Bio Research Loves Curecoin: Gamers and Speculators to Overtake #1 Team
Stanford University's Folding@Home (FAH) is a distributed computing network, open to persons from anywhere in the world who want to join. The CureCoin team, created 39 months ago by Josh Smith, software developer, is poised to overtake the #1 team at FAH on August 29, 2017.
SAN FRANCISCO, August 25, 2017 (Newswire.com) - The CureCoin Team, a group participating and competing within a Stanford project, announced that the CureCoin (CURE) network is poised to overtake the folding@evga team in cumulative points on or about Aug. 29, 2017. CURE, only 39 months old, is taking the #1 position after 17 years of FAH history with hundreds of teams participating globally. The CURE network enabled a way to finance scientific research without grant applications. The team uses computers to simulate protein folding, and it is partially sponsored by investors hoping for profit. It awards CURE tokens to people who use their computers to do protein folding simulations, computational drug design, and modeling of other types of molecular dynamics for Stanford’s Folding@Home research program. Anyone with a computer and internet access can join the Curecoin team.
Stanford University’s Folding@Home (FAH) is a distributed computing network and the protein folding takes place on thousands of computers located in people’s homes, offices, and on Amazon Web Services as well as Google servers. Computers with graphics processing units (GPUs) do the heavy lifting of the protein simulations. Windows, Apple and Linux operating systems, including Android, are used. The most powerful hardware components are high-end graphics cards, which are mainly found on modern gaming computers.
We are always excited to see newcomers to the Folding@Home project, especially if they choose the Curecoin team. Thank you for helping us to become the #1 team in cumulative points.
Josh Smith, Founding CureCoin Developer
The FAH research project has resulted in 139 academic papers on topics such as various cancers, Alzheimer’s, Parkinson's, ALS, HIV, and many other deadly infectious diseases, along with improvements within the field of computational biology. Results are sometimes helpful in the development of pharmaceuticals.

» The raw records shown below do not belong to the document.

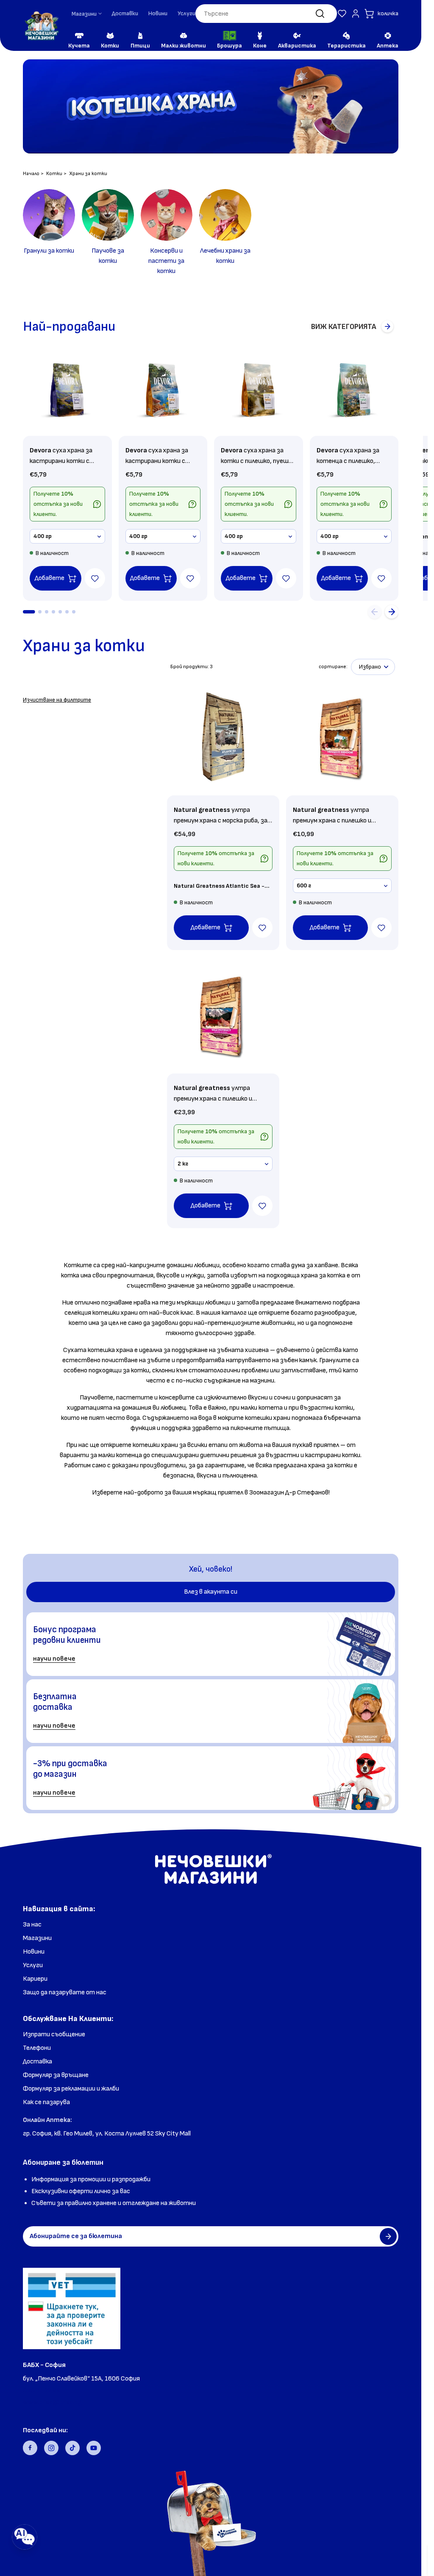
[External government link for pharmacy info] (71, 2308)
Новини (157, 13)
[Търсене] (320, 13)
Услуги (186, 13)
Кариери (35, 1979)
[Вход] (356, 13)
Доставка (37, 2061)
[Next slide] (391, 612)
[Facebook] (30, 2448)
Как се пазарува (46, 2102)
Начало (31, 173)
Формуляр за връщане (56, 2075)
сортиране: (333, 667)
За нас (32, 1925)
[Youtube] (93, 2448)
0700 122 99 (41, 2390)
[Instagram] (51, 2448)
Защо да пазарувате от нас (64, 1992)
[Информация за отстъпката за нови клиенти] (97, 504)
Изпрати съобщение (54, 2034)
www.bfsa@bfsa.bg (52, 2402)
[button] (342, 13)
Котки (54, 173)
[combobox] (266, 13)
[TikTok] (72, 2448)
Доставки (125, 13)
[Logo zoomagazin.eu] (41, 25)
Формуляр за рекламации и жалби (71, 2089)
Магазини (37, 1938)
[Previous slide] (374, 612)
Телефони (37, 2048)
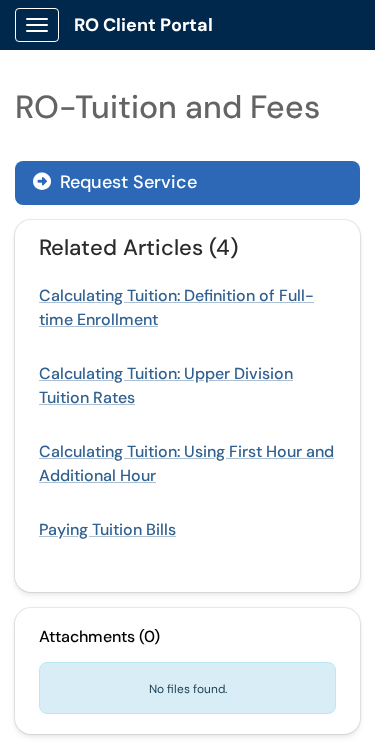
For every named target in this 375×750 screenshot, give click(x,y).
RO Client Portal (143, 25)
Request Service (126, 182)
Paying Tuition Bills (107, 529)
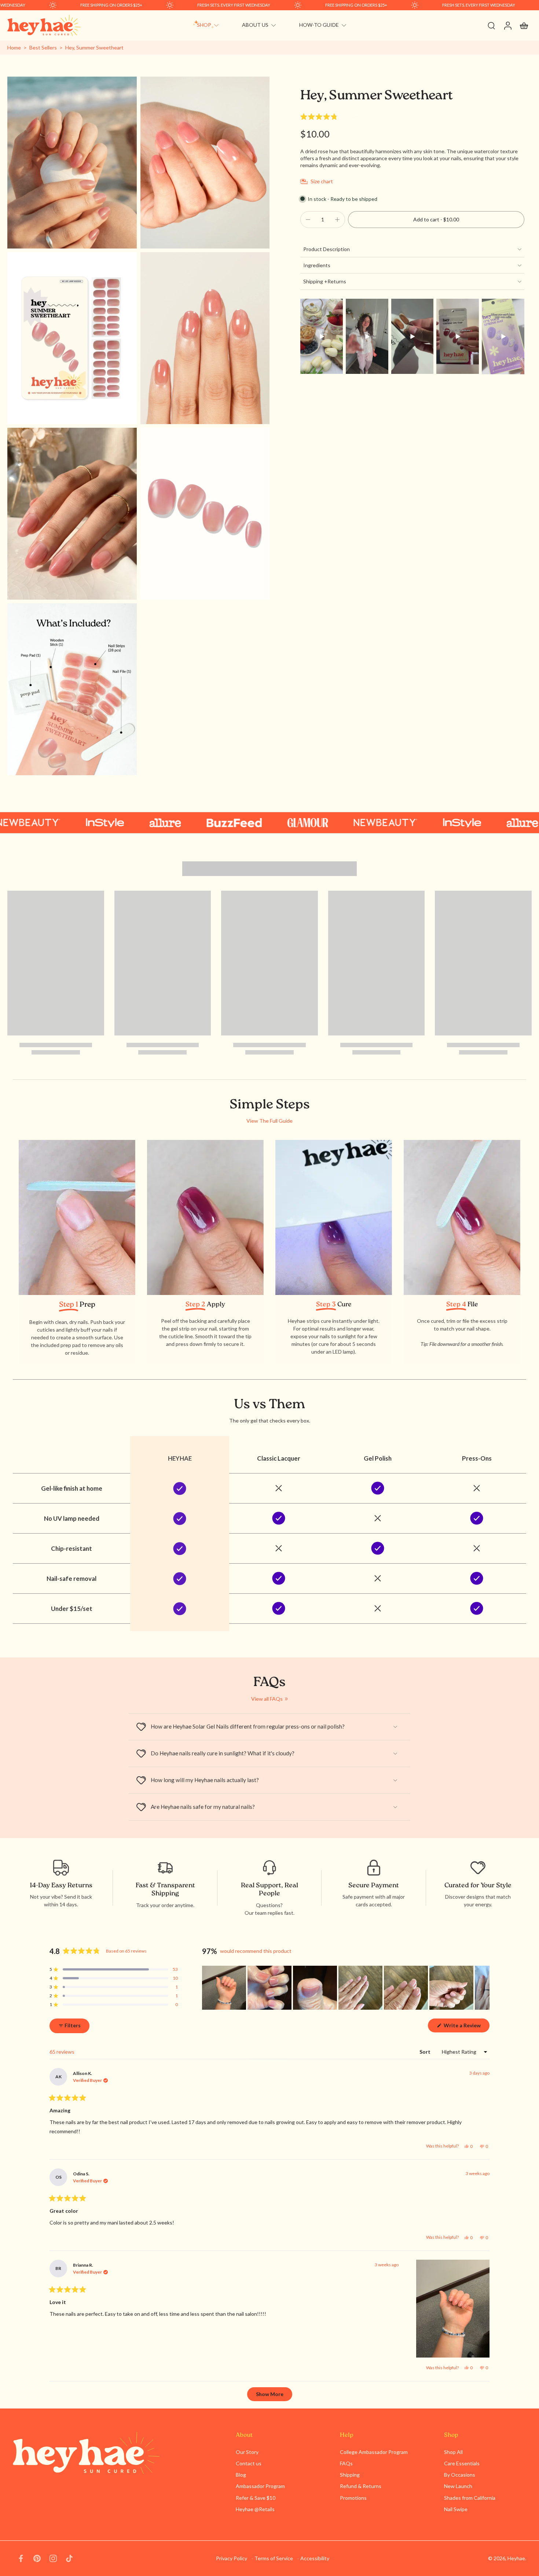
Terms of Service (273, 2558)
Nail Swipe (455, 2509)
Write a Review (466, 2027)
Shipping (350, 2475)
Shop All (453, 2452)
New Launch (458, 2486)
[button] (330, 116)
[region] (345, 1988)
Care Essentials (462, 2463)
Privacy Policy (231, 2558)
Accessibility (314, 2558)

Curecoin is important as an incentive to do this computational work. By awarding CureCoins, this compensation helps offset participants’ electricity and equipment costs. If held for longer periods, the CURE tokens received may become more valuable than the resources spent producing the protein simulations. The CURE team currently has over 1,000 active participants and produces approximately 40% of the FAH 72,000 teraflops of computational research. In addition to CURE, another token, FoldingCoin, has been an important ally in helping CURE to achieve the #1 position, and this additional virtual currency is available optionally to members of the CureCoin team if the username is set up properly.
To put things into perspective for the amount of work produced, it would take roughly 100,000 two-year old laptops, or 54,000 two-year old iMacs, or 890 gaming PCs with one new high-end GPU each.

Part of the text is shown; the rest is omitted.